The OpenAI Agents SDK is an open-source framework developed by OpenAI for building multi-agent systems and agentic workflows. Released on March 11, 2025, it is the production-ready successor to OpenAI Swarm, an experimental educational framework that OpenAI introduced in October 2024. The SDK provides a lightweight, Python-first (and later TypeScript) toolkit for orchestrating AI agents that can use tools, hand off tasks to other agents, validate inputs and outputs through guardrails, and be monitored through built-in tracing. It is released under the MIT license and hosted on GitHub, where it has accumulated over 20,000 stars as of early 2026.
In October 2024, OpenAI quietly released Swarm, an experimental, educational framework for multi-agent orchestration. Swarm was built on top of OpenAI's Chat Completions API and introduced two core abstractions: routines (sets of instructions and tools for an agent) and handoffs (the ability for one agent to transfer a conversation to another agent). OpenAI explicitly described Swarm as a research and educational tool rather than a production-ready product. Shyamal Anadkat, a researcher at OpenAI, said at the time: "Think of it more like a cookbook. It's experimental code for building simple agents. It's not meant for production and won't be maintained by us."

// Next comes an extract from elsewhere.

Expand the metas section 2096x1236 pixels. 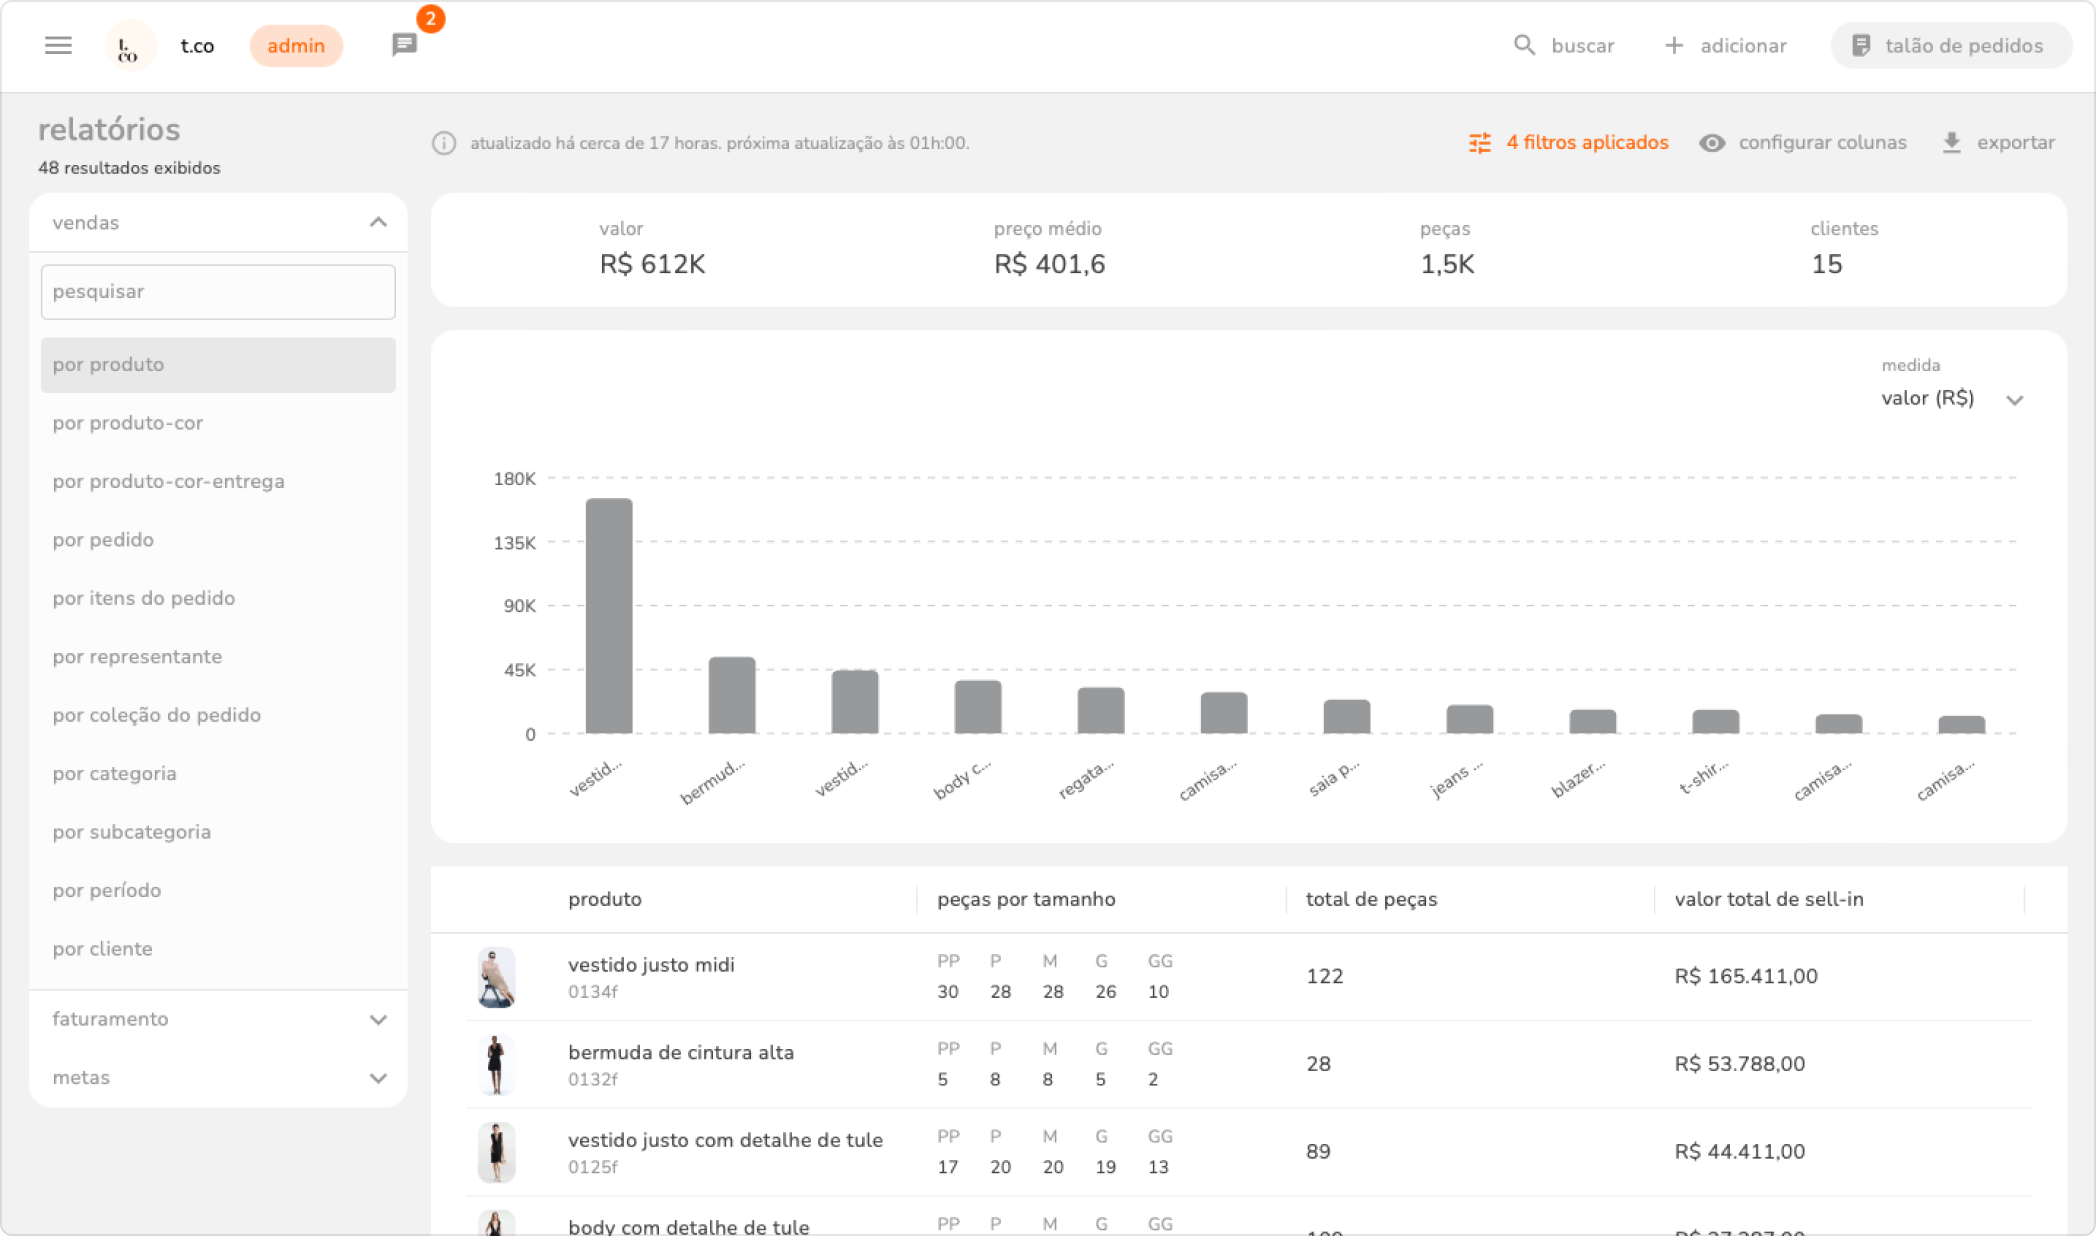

Despite its experimental status, Swarm attracted significant developer attention. It demonstrated that multi-agent systems could be built with minimal abstraction, an idea that influenced the broader AI agent framework ecosystem.

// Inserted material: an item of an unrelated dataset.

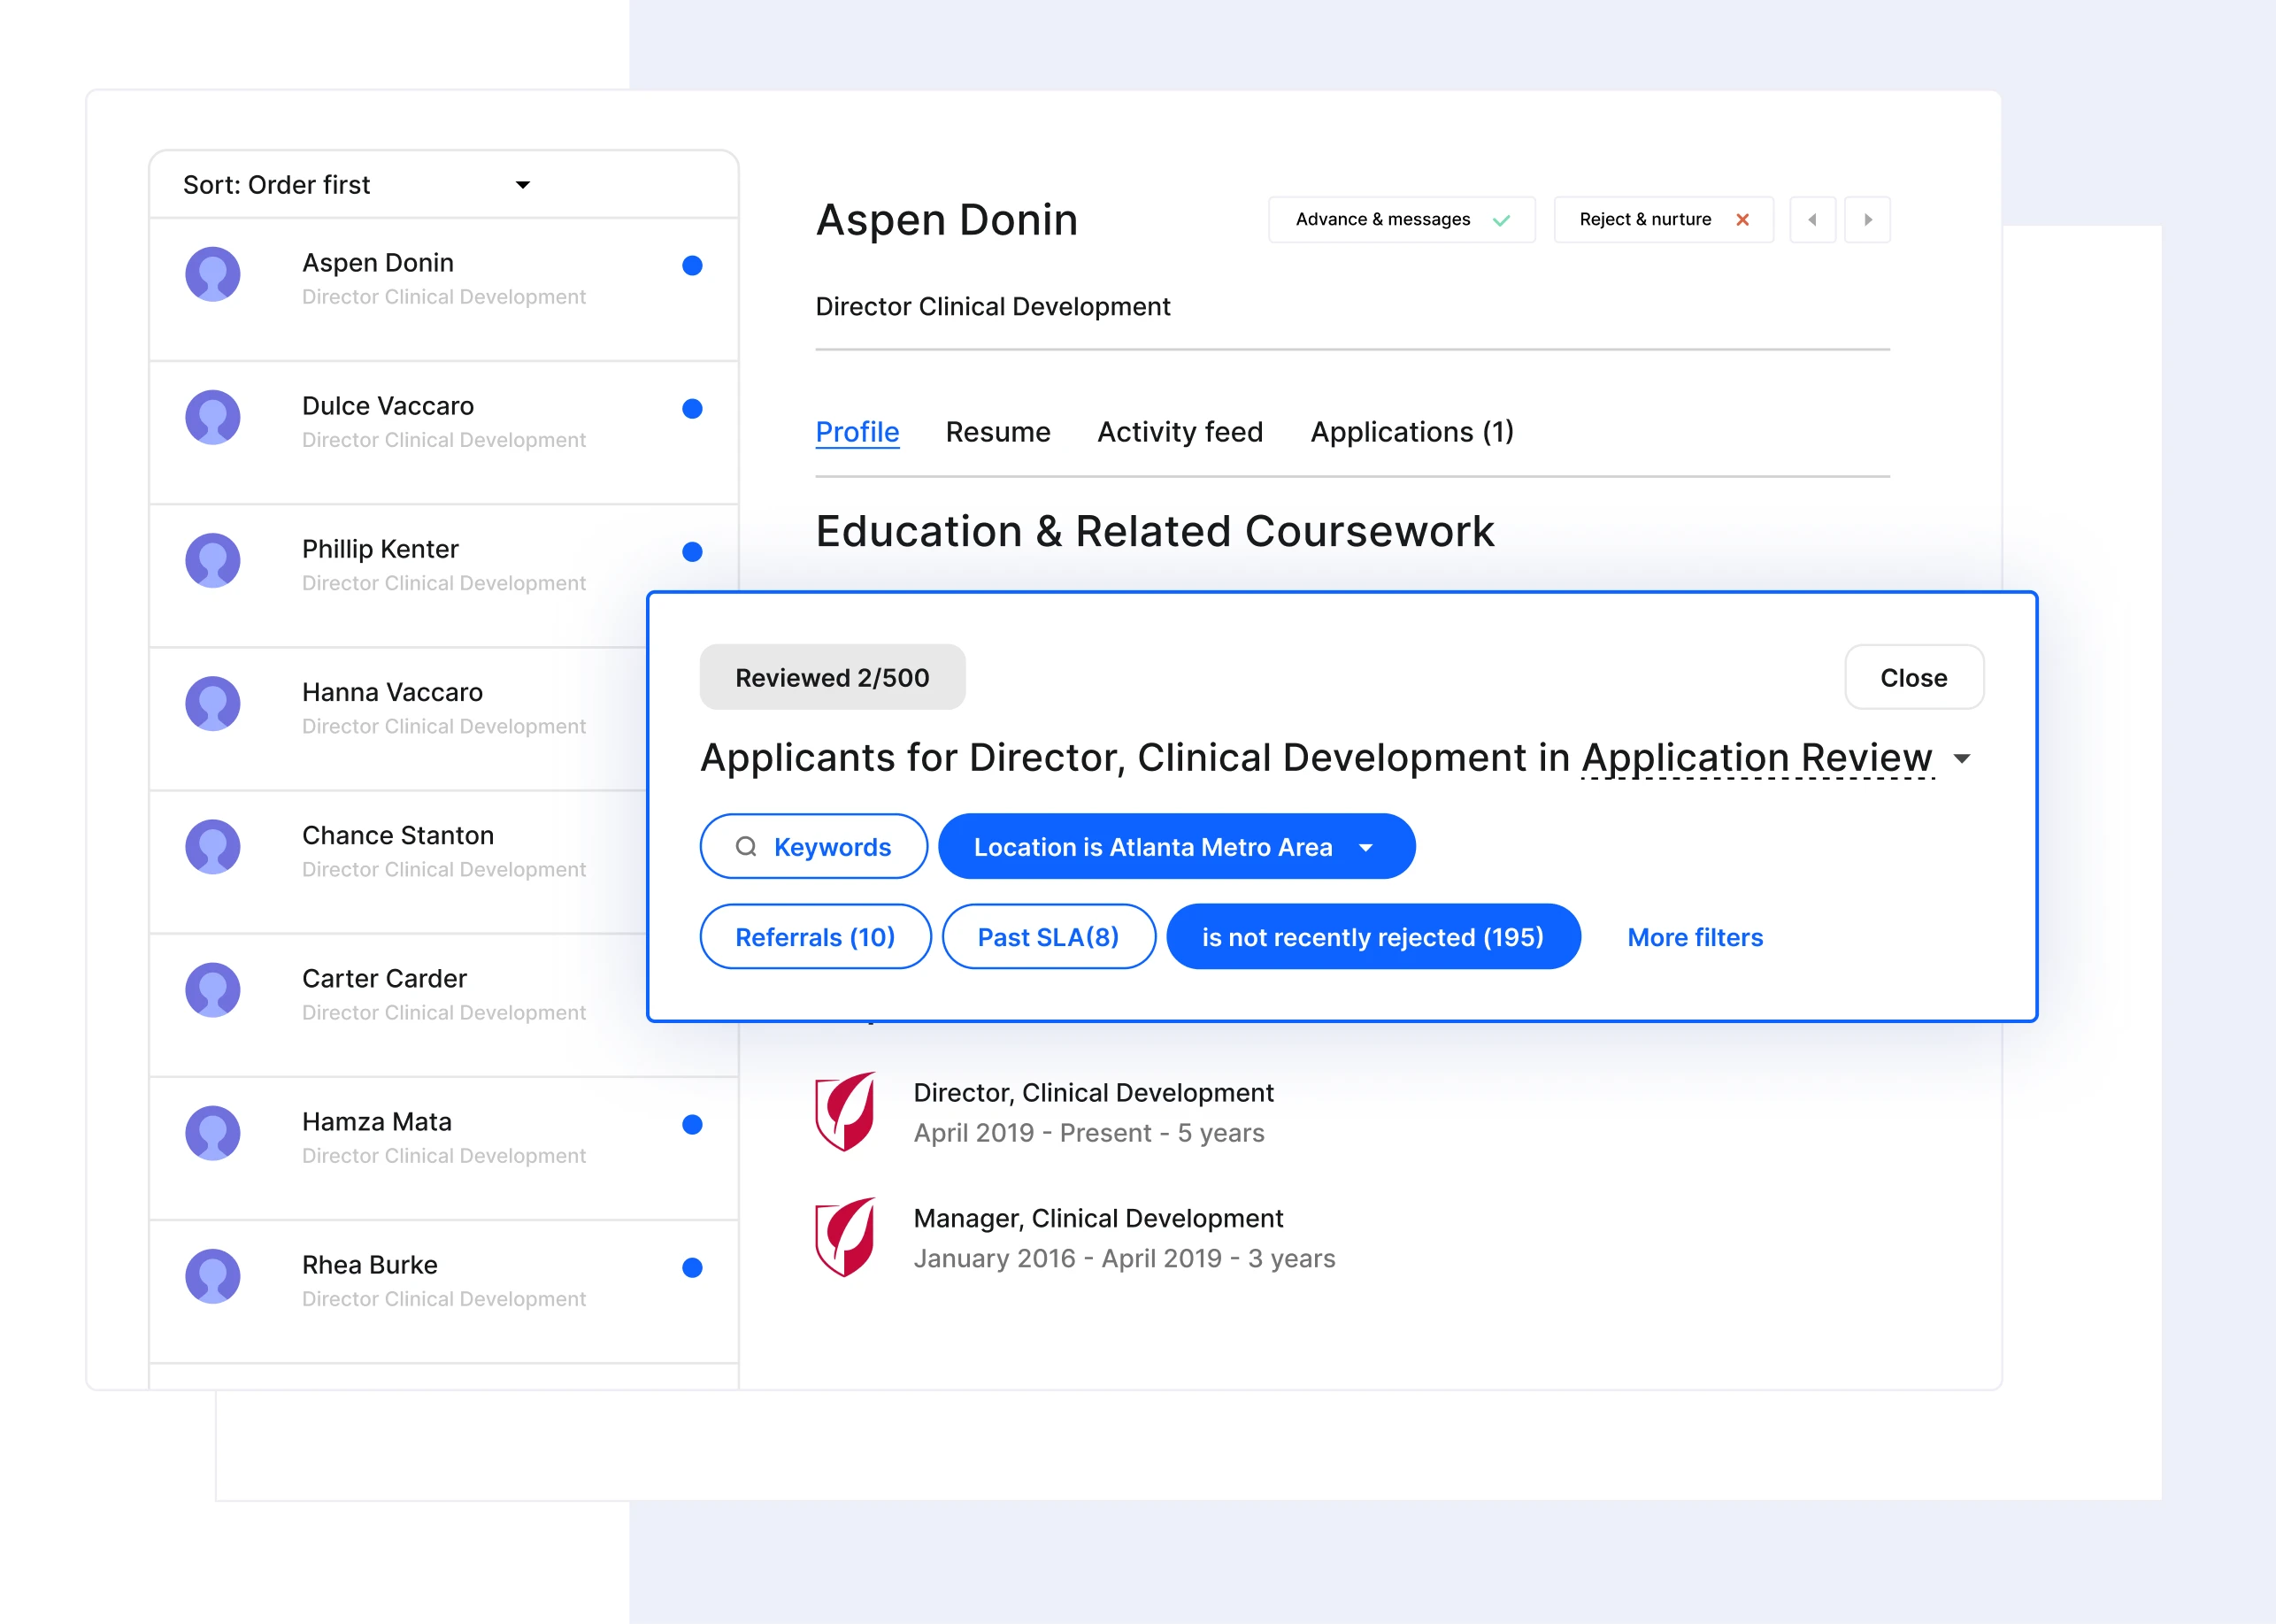The height and width of the screenshot is (1624, 2276).
Task: Click the previous candidate arrow icon
Action: click(1814, 218)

On March 11, 2025, OpenAI released the Agents SDK as part of a broader announcement that also introduced the Responses API, built-in tools for web search, file search, and computer use, and observability tracing. The Agents SDK replaced Swarm with a production-grade framework, retaining Swarm's core philosophy of lightweight, ergonomic multi-agent orchestration while adding the reliability, tooling, and features needed for real-world deployment.
The initial release was Python-only (package name: openai-agents), with a TypeScript/JavaScript version following in June 2025. Both SDKs support the same core primitives: agents, handoffs, guardrails, and tracing.
At OpenAI's DevDay on October 6, 2025, the company announced AgentKit, a higher-level toolkit built on top of the Agents SDK. While the Agents SDK provides foundational, open-source primitives for building agents, AgentKit adds enterprise-oriented features including a visual Agent Builder, ChatKit (embeddable UI components), a Connector Registry, and evaluation loops. The Agents SDK and AgentKit are complementary: the SDK handles low-level orchestration, while AgentKit provides the tooling to ship and iterate on agents faster in production environments.
As of March 2026, the OpenAI Agents SDK is at version 0.13.0 (Python) with over 75 releases, 20,000+ GitHub stars, and 3,300+ forks. The framework has become one of the most widely adopted open-source AI agent frameworks, alongside LangChain (with LangGraph) and CrewAI. The SDK continues to receive frequent updates, with recent versions adding support for voice agents, sessions, MCP server resource management, and retry settings.
The OpenAI Agents SDK is built around two guiding principles:
The SDK operates through an agent loop: a central execution cycle managed by the Runner class. When an agent is run, the loop repeatedly calls the language model, executes any requested tool calls, processes handoffs to other agents, and checks guardrails until the agent produces a final output. The loop terminates when the LLM produces text output of the expected type without requesting further tool calls.
The Agents SDK is organized around four core primitives: agents, handoffs, guardrails, and tracing.
Agents are the fundamental building blocks. Each agent is an LLM configured with instructions, tools, and optional runtime behaviors such as handoffs, guardrails, and structured outputs.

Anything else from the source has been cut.